Vaccination is an important measure to prevent varicella disease and its severe course. Currently licensed vaccines are either monovalent (varicella only) or combined with the measles, mumps, and rubella vaccine (MMRV). Countries and regions with varicella vaccination programs have used either one or two doses of vaccine, and, although there are different vaccination schedules, most studies with longer follow-ups saw reductions of more than 80% in disease incidence and hospitalization rates (2). A multicenter randomized controlled study showed that one dose of monovalent varicella vaccine was 65.4% effective against all varicella and 90.7% effective against moderate to severe varicella, while two doses of the combined vaccine were 94.9% effective against all varicella and 99.5% effective against moderate to severe varicella (7). Another study, which summarized 25 years of experience with varicella vaccine effectiveness research in the United States, found that a single dose of varicella vaccine provided moderate protection against any severity of varicella (82%–85%) and high protection against severe varicella (100%), but protection weakened over time (8). However, findings on whether vaccine-induced immunity and/or effectiveness wane after varicella vaccination are inconsistent (9–13). In China, varicella vaccination has not yet been included in the National Immunisation Programme, and is a voluntary vaccination, with the 1-dose varicella vaccination strategy used in most provinces and cities. In our study, although the vaccination rate was found to be high in the visceral disseminated varicella group of patients (78.3%), the older age of onset compared with the patients in the non-visceral disseminated varicella group may account for the reduced protective efficacy of the vaccine.
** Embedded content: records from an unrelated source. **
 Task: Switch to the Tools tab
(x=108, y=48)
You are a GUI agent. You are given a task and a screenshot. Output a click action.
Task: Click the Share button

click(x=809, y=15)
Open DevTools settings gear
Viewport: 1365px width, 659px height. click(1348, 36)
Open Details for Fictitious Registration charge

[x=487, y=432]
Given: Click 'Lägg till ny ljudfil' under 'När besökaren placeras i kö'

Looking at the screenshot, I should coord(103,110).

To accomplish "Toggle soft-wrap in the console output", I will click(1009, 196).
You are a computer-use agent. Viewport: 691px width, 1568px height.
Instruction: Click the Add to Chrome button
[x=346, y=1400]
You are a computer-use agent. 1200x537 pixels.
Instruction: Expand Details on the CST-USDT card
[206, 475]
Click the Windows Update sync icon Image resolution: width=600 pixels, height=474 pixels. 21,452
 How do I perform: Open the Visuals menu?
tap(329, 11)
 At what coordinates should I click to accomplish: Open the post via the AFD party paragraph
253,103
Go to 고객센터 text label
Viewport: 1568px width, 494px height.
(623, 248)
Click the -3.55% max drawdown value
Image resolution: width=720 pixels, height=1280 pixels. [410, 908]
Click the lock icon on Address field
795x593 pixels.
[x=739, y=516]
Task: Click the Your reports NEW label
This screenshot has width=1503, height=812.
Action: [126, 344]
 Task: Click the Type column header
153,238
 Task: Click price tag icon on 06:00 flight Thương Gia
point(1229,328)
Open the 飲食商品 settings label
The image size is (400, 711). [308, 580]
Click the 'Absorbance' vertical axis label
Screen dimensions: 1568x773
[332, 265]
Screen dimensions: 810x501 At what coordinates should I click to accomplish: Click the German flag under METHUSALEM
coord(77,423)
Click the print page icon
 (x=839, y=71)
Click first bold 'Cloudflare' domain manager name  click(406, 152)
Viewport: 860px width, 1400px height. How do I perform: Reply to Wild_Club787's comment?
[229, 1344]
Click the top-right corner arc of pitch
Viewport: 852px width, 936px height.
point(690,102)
We recognize that there are limitations to our study. The sample was not big enough, we can't continue to develop a prediction model. It needs time to collect more cases to resolve. Although the global burden of varicella is lower than that of other major infectious diseases (such as measles, pertussis, mumps, or rotavirus), given that other vaccine-preventable diseases are better controlled, varicella may represent a considerable burden of preventable disease in the population, with significant healthcare and social costs. Therefore, it is a cause for concern.
In conclusion, our study found that abdominal pain, CRP >30 mg/L, ALT >40 U/L, and the time between onset and antiviral therapy of more than 7 days were independent risk factors for visceral disseminated varicella. Patients with varicella who have these risk factors need to be monitored for the risk of developing visceral disseminated varicella, for which timely antiviral therapy is necessary.